In the passage on Robinson's account of praise and blame below, why are we left to wonder about the person who seems ashamed of his poverty, stupidity, or ugliness? Answer in one to three sentences.

Excerpted passage |
***

Robinson construes praise and blame as forms of reward and punishment, bestowed so as to encourage moral improvement. We are to be praised and blamed not for purely fortuitous features and consequences of our actions, but for the contents of the intentions from which we act, in terms of both the ends we aim at and the sorts of risks to which, if foreseeable, we willingly expose others. The discussion focuses on blame and guilt, ignoring important asymmetries between blame and praise. Robinson denies that we might properly praise someone for her native intelligence or beauty, being apparently unwilling to consider any non-moral forms of praise or blame. He insists that one can feel shame only for moral failings, leaving us to wonder about the person who seems ashamed, and not merely embarrassed, by his poverty, stupidity, or ugliness.

***

Given information |
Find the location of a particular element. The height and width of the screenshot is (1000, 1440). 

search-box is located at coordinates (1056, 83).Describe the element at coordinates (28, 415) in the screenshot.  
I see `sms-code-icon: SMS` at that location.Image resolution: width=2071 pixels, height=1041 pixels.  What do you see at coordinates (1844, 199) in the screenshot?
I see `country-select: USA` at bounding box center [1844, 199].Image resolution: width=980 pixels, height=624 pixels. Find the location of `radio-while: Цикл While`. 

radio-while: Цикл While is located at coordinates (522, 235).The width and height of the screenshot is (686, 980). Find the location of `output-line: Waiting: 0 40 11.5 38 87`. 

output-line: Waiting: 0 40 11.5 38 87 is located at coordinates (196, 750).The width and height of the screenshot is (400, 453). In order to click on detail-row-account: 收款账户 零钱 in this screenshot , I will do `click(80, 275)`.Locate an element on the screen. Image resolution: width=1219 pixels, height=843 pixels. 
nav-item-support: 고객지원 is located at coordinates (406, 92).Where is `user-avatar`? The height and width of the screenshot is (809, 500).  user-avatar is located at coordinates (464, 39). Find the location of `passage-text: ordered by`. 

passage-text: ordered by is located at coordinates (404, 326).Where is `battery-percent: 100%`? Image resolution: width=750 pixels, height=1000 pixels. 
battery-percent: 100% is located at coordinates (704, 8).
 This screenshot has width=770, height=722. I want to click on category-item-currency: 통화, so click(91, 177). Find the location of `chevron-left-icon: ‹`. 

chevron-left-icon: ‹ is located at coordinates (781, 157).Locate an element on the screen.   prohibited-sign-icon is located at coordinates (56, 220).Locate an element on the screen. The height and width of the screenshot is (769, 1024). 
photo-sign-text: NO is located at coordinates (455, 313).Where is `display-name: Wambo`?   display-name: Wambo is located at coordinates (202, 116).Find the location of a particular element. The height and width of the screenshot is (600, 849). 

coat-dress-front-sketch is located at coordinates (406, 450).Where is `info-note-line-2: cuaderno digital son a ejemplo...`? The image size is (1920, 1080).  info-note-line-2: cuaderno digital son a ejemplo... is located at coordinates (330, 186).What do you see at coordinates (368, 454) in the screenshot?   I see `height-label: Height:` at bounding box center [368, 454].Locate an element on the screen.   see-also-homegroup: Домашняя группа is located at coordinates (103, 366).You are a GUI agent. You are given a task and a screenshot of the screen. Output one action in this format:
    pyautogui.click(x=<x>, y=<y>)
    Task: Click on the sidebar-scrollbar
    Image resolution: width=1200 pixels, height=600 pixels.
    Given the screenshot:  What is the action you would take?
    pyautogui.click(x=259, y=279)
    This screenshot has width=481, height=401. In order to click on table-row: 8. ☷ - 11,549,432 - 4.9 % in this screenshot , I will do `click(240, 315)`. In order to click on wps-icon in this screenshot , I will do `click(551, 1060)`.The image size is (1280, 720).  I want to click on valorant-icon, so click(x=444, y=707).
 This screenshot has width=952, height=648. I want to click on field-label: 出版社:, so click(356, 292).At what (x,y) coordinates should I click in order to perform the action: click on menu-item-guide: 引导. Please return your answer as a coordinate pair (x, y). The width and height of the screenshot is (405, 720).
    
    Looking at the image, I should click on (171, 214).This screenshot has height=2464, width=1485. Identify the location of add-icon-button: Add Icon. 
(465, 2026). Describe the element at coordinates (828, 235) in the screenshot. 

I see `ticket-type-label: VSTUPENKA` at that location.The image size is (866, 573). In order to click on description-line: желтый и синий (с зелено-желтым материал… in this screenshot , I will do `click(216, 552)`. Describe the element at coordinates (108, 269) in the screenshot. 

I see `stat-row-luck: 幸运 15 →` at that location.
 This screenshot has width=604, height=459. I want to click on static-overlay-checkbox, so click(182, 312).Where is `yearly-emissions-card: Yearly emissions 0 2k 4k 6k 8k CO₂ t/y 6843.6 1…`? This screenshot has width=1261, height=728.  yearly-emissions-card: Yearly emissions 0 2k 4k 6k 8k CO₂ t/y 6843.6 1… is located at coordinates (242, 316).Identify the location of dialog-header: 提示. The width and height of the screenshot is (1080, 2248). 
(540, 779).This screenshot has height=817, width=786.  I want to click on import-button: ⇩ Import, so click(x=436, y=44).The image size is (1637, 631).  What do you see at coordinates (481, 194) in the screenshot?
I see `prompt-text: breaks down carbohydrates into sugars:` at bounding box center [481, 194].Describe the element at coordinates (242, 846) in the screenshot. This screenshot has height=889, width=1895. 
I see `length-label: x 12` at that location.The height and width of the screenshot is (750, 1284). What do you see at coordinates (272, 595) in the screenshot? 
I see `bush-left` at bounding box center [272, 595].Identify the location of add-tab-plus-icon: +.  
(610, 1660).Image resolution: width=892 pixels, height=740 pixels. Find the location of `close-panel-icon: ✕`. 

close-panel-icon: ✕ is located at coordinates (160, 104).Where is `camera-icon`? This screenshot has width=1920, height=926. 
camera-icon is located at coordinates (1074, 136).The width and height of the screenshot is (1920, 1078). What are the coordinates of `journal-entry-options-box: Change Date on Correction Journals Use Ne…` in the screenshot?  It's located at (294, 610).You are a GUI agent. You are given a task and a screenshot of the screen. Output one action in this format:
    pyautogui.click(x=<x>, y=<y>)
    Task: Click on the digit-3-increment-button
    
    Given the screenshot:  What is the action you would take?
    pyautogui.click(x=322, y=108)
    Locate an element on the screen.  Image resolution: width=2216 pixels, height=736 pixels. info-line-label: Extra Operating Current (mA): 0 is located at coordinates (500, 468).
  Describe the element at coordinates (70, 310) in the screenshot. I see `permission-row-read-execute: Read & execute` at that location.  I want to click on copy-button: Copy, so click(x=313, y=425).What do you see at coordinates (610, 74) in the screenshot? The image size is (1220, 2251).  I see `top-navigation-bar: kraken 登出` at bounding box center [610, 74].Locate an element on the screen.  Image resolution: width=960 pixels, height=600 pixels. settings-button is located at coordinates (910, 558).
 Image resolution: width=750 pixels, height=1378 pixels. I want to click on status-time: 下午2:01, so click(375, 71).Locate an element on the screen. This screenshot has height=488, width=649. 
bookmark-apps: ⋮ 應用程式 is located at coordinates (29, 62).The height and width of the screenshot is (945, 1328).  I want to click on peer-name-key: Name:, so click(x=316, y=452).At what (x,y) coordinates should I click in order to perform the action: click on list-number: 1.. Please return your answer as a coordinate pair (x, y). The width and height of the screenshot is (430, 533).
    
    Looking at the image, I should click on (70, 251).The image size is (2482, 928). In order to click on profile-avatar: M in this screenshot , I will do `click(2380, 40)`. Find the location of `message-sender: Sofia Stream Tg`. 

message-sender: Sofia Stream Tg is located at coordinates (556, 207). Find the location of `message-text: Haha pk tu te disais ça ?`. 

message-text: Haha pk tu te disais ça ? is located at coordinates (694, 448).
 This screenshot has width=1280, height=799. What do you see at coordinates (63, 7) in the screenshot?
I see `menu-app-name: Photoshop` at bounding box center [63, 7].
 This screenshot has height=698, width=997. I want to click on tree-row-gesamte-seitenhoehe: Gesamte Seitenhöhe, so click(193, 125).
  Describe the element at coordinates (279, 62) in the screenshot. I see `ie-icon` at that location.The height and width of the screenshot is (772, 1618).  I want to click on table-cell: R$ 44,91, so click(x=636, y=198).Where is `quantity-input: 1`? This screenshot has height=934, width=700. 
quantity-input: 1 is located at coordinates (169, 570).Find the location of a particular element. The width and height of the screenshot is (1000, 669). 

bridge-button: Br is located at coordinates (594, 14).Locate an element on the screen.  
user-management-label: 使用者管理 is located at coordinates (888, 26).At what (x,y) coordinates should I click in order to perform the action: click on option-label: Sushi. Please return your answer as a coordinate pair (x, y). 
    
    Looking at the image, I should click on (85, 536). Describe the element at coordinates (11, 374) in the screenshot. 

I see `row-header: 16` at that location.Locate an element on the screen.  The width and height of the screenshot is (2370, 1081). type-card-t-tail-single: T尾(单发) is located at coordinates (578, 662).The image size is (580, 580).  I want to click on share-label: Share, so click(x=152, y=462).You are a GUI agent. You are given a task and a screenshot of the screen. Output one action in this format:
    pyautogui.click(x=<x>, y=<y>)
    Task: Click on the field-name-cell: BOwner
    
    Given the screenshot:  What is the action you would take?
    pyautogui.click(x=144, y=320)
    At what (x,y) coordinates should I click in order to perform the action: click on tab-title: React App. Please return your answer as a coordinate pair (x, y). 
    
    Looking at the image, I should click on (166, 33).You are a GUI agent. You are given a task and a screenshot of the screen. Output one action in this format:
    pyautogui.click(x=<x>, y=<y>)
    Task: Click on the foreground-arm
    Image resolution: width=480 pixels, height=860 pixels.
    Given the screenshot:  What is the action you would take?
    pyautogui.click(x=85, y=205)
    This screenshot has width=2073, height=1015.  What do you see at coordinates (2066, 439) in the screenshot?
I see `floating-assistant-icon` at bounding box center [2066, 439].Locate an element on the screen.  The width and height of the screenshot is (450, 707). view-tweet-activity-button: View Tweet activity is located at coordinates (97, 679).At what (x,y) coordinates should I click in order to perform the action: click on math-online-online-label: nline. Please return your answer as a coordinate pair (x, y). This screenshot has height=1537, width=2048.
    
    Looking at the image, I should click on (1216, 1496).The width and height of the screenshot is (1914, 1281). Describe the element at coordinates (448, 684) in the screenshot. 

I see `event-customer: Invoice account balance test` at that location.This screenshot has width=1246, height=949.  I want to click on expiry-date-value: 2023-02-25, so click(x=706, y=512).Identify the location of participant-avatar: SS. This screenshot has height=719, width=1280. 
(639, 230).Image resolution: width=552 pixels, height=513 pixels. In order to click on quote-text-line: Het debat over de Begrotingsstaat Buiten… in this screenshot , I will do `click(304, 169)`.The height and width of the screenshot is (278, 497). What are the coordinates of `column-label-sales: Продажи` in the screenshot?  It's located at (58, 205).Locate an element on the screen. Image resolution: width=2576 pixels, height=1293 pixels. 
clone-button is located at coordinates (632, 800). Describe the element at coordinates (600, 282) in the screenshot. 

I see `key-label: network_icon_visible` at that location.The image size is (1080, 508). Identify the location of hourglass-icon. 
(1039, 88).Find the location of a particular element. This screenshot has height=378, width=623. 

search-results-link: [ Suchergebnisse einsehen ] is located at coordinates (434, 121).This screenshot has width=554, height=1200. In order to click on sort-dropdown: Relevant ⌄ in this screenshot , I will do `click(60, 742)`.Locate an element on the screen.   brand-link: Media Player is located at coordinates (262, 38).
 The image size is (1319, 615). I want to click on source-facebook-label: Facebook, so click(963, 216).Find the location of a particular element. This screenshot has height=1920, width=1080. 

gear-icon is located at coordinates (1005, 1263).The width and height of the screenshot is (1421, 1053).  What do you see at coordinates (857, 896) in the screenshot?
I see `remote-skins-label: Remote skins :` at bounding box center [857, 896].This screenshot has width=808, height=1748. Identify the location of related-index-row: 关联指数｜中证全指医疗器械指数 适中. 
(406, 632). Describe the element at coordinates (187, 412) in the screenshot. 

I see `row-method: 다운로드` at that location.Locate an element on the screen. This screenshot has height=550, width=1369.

***

Exercise result | Robinson insists that one can feel shame only for moral failings. Yet this person seems to feel real shame, not mere embarrassment, about his poverty, stupidity, or ugliness, so Robinson's view leaves his case unexplained.